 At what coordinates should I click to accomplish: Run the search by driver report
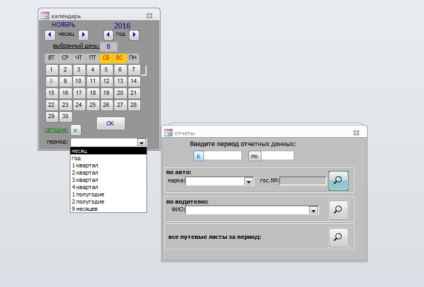click(338, 210)
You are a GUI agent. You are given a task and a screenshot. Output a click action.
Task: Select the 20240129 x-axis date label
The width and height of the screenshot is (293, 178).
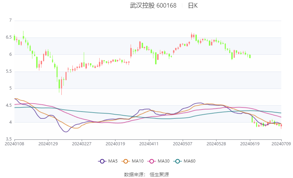48,144
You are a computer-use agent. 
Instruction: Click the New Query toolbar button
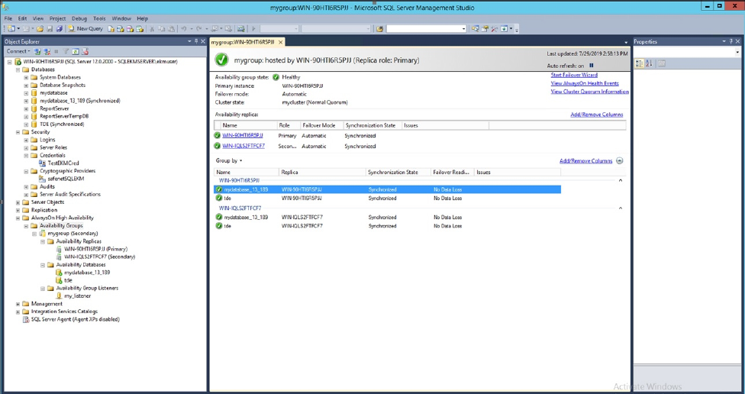(85, 29)
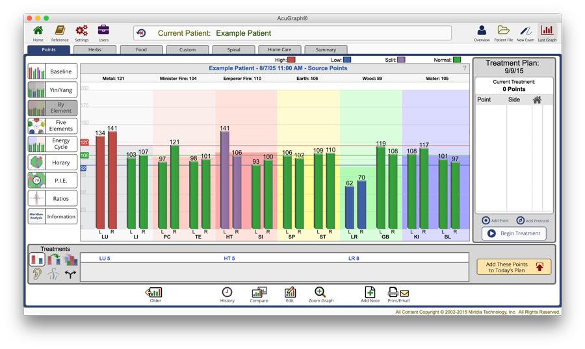Select the ear auriculotherapy treatment icon

point(38,274)
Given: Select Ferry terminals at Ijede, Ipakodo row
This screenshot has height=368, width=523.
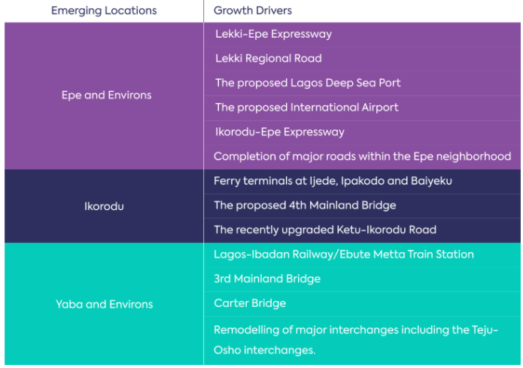Looking at the screenshot, I should (x=332, y=181).
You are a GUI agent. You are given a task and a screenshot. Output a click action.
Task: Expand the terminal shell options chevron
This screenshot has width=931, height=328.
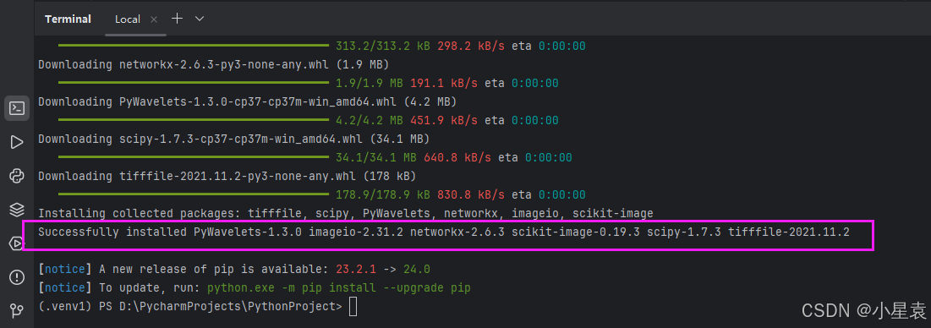(x=200, y=19)
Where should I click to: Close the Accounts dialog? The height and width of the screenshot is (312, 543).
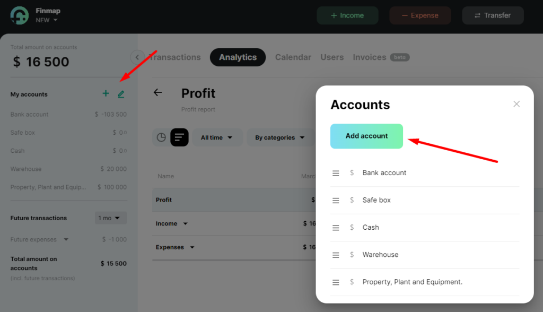click(516, 104)
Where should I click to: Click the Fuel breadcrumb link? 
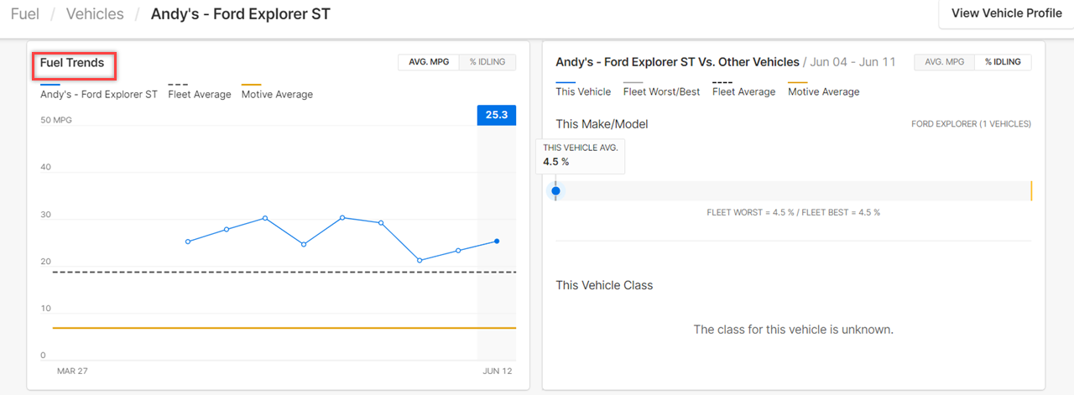[x=25, y=14]
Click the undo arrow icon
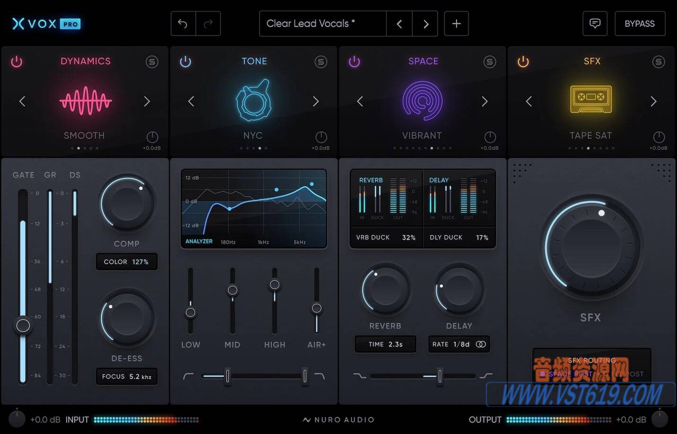Viewport: 677px width, 434px height. click(184, 23)
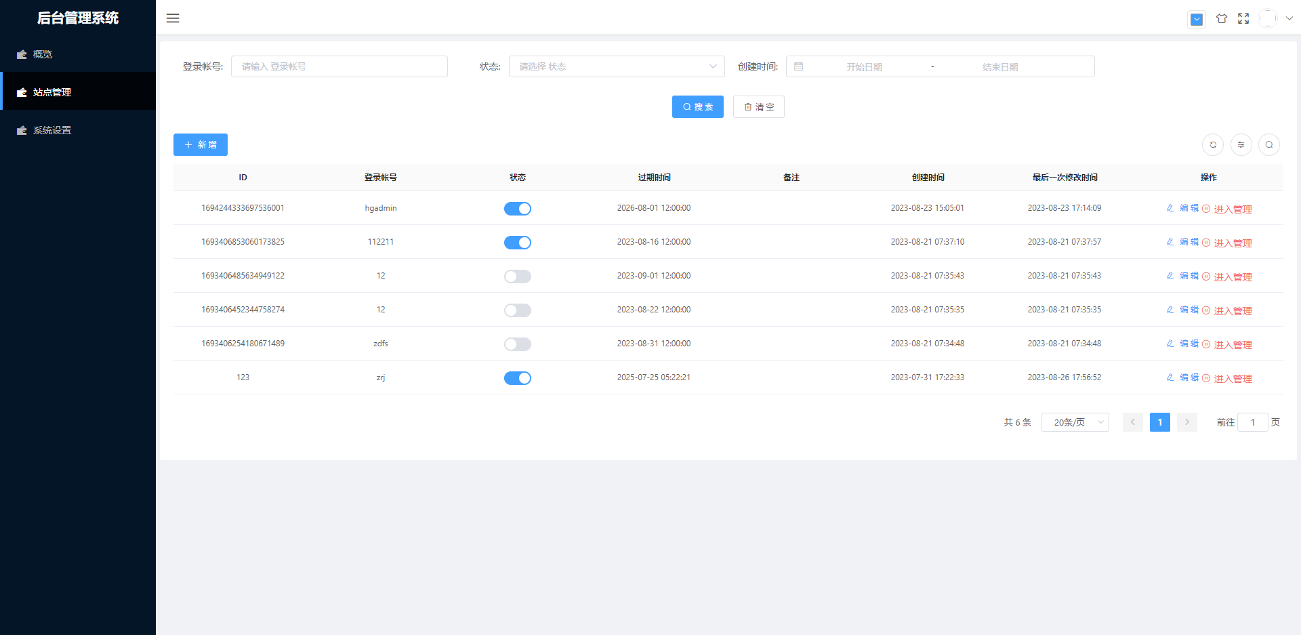Expand the user menu arrow beside avatar
Image resolution: width=1301 pixels, height=635 pixels.
click(1289, 19)
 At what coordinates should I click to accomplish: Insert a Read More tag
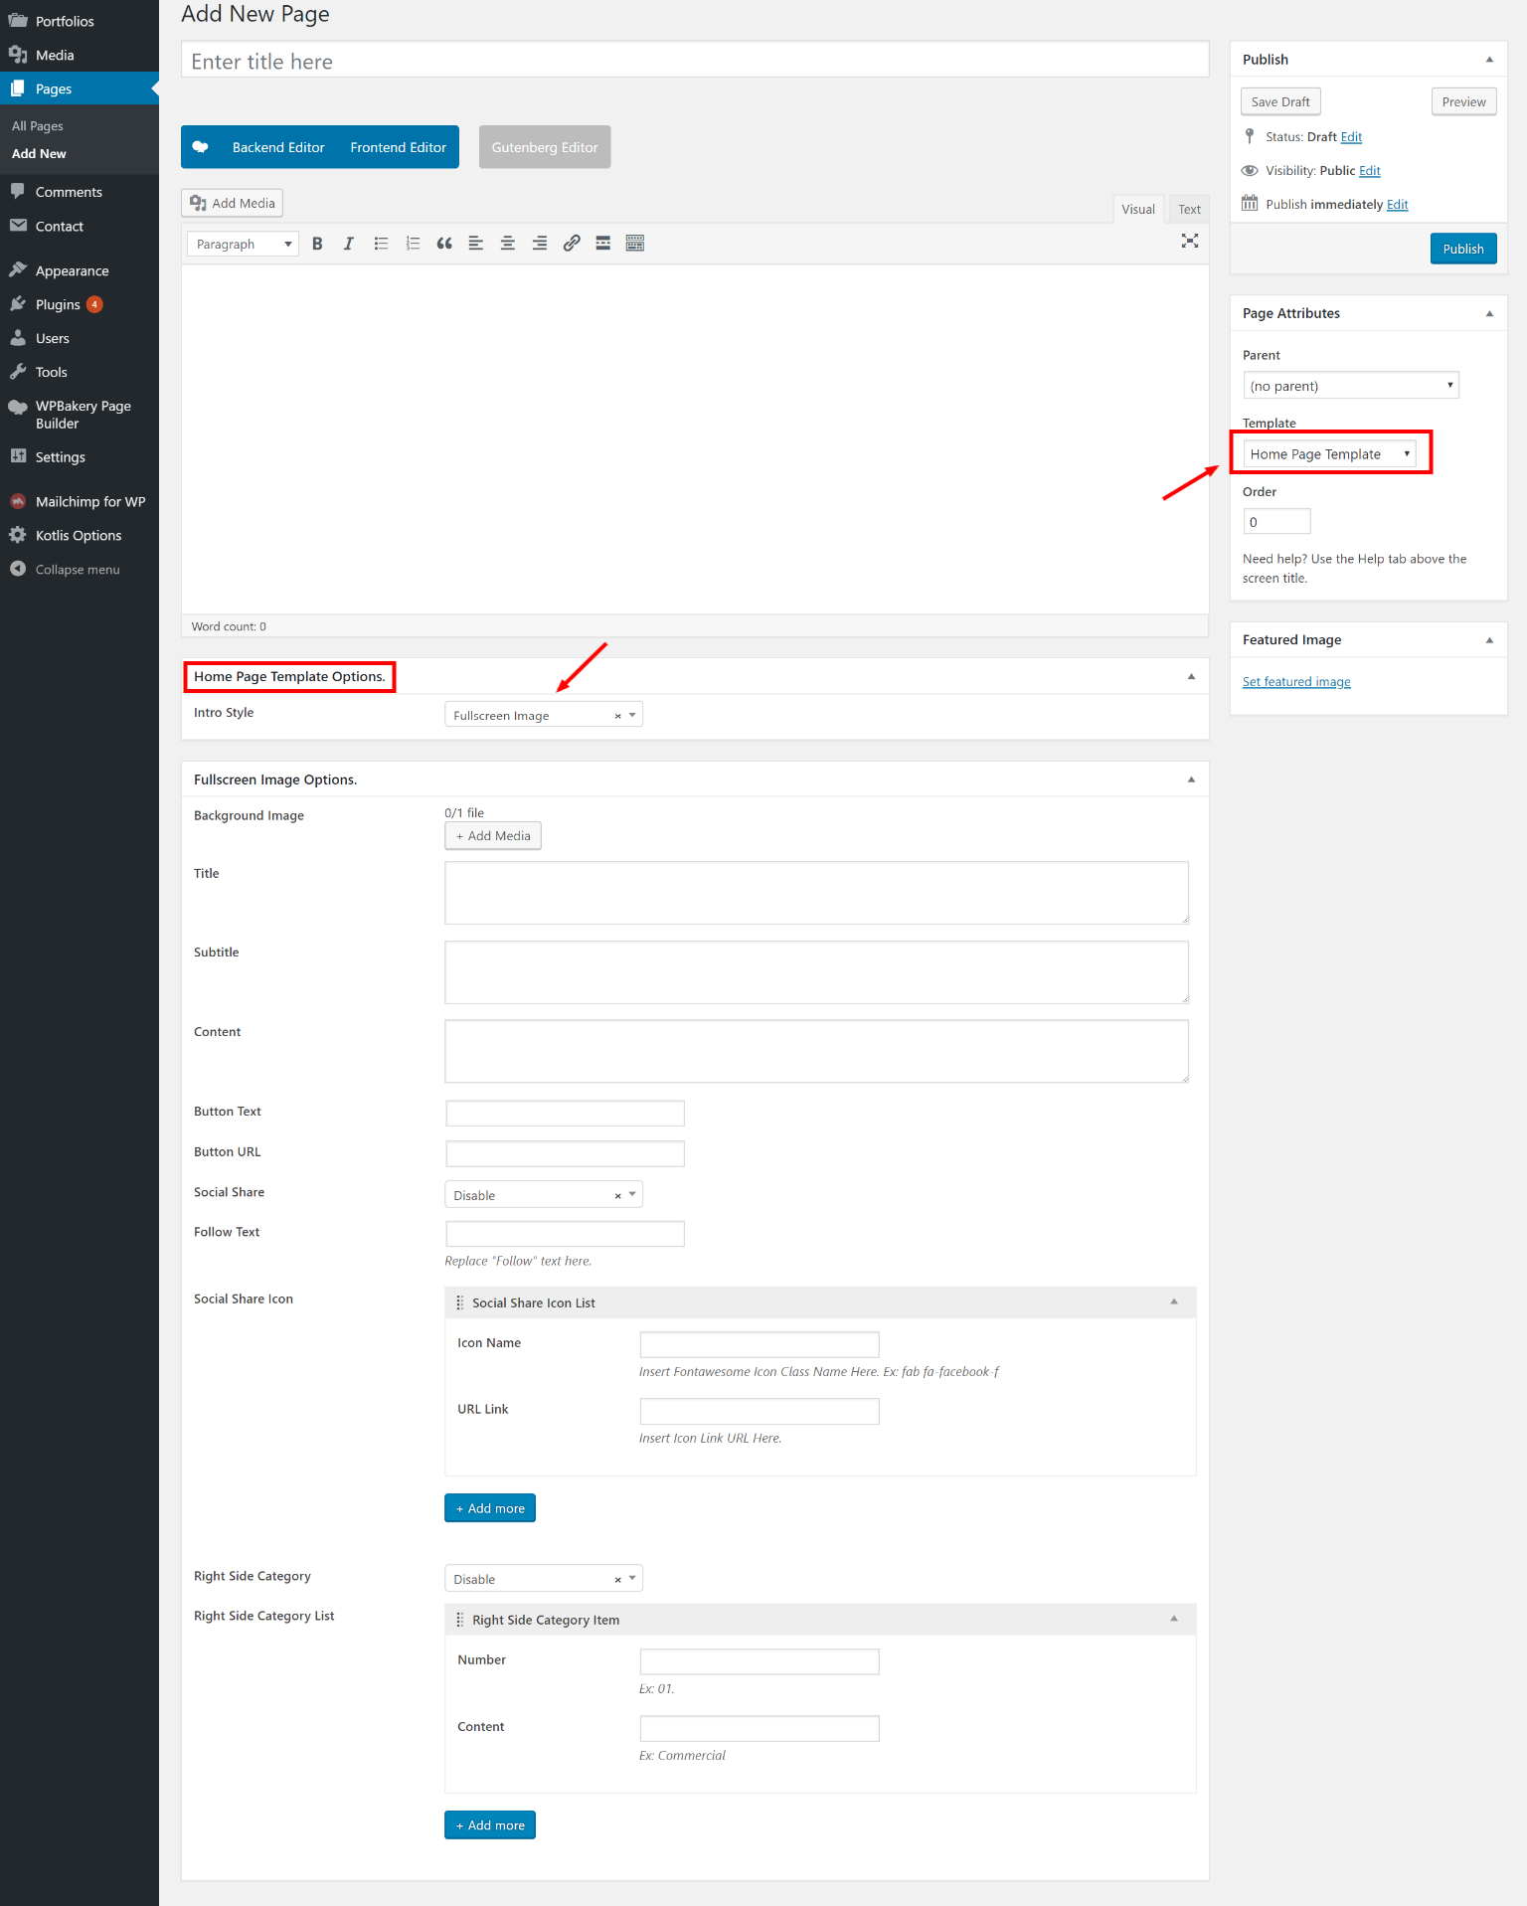[603, 244]
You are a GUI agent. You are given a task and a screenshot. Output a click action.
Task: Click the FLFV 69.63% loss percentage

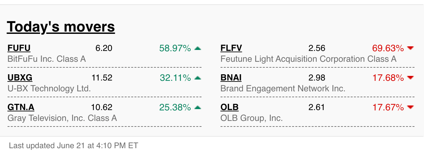coord(388,48)
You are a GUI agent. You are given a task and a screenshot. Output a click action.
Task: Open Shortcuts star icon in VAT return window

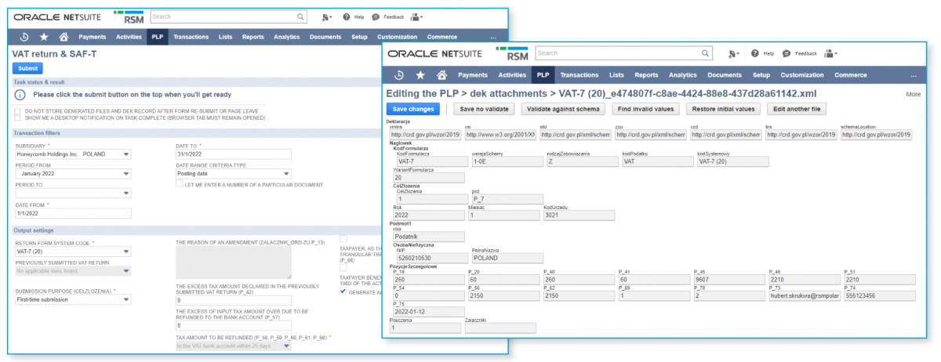tap(44, 37)
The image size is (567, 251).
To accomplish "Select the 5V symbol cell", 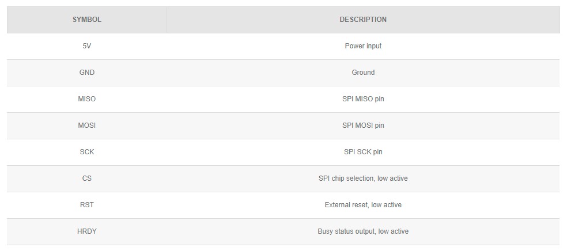I will (86, 46).
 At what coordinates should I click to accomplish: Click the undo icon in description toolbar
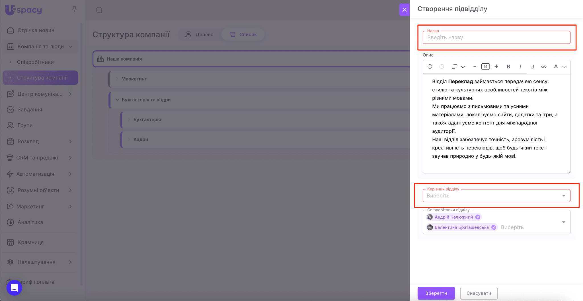430,67
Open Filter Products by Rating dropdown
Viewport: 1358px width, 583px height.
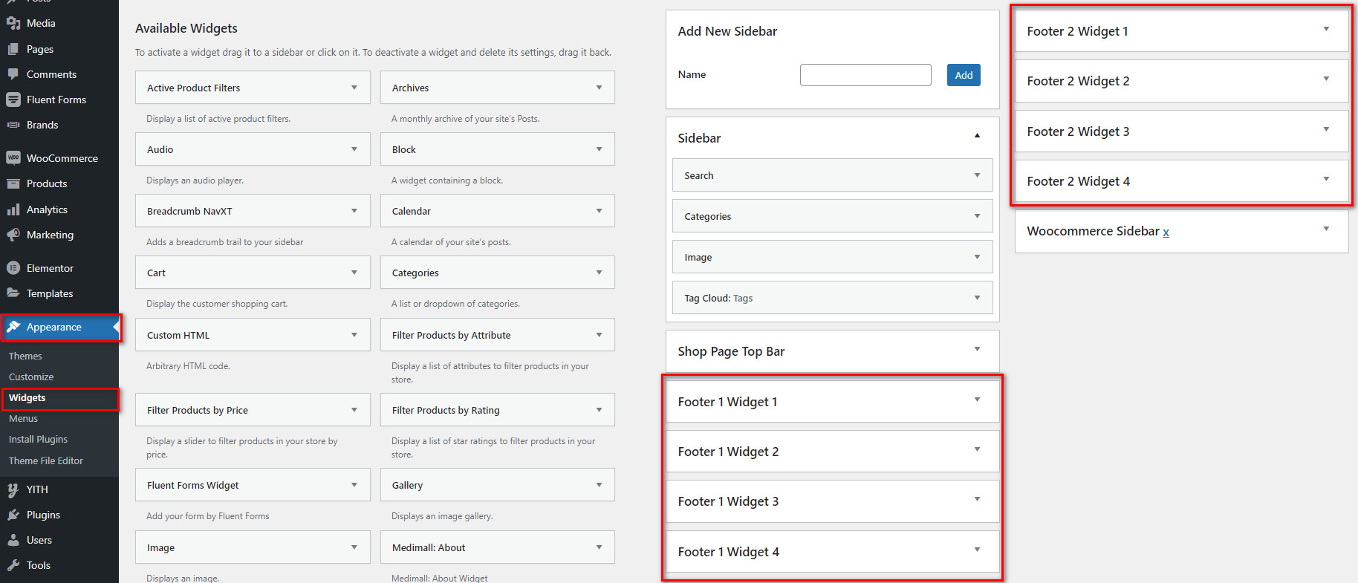(599, 410)
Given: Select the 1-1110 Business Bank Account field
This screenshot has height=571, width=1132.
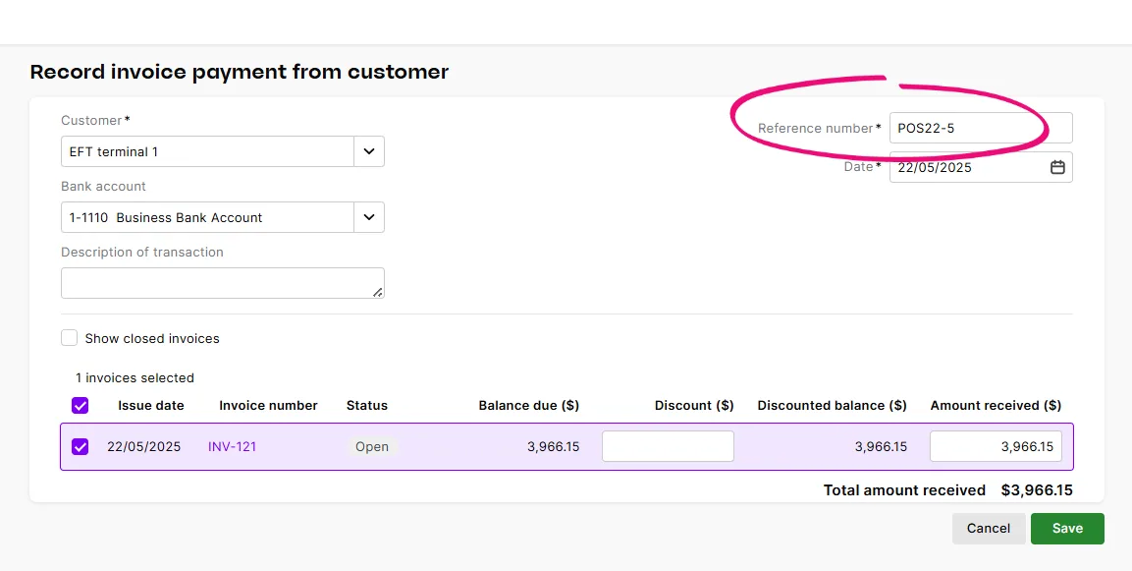Looking at the screenshot, I should (x=206, y=217).
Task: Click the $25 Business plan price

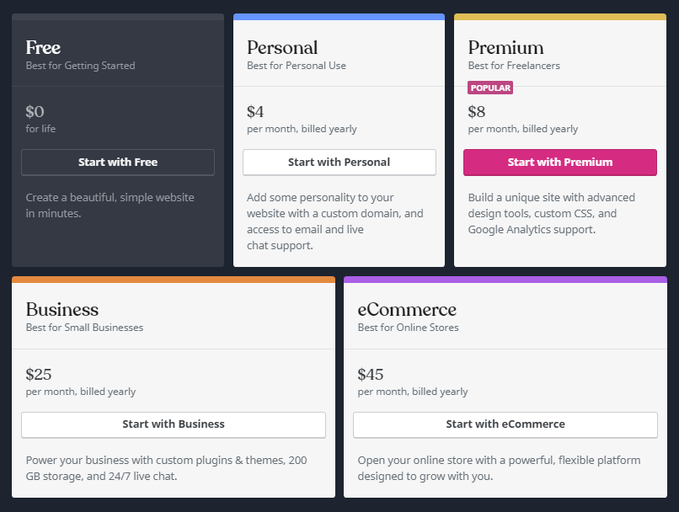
----
TASK TO COMPLETE => Keep pictures out and return the lines from the one containing "Given: Select the" through the end of the listing, both included, character for character.

RESPONSE TO THIS TASK =>
Given: Select the 1-1110 Business Bank Account field
This screenshot has height=571, width=1132.
Looking at the screenshot, I should (x=206, y=217).
Task: Click the $25 Business plan price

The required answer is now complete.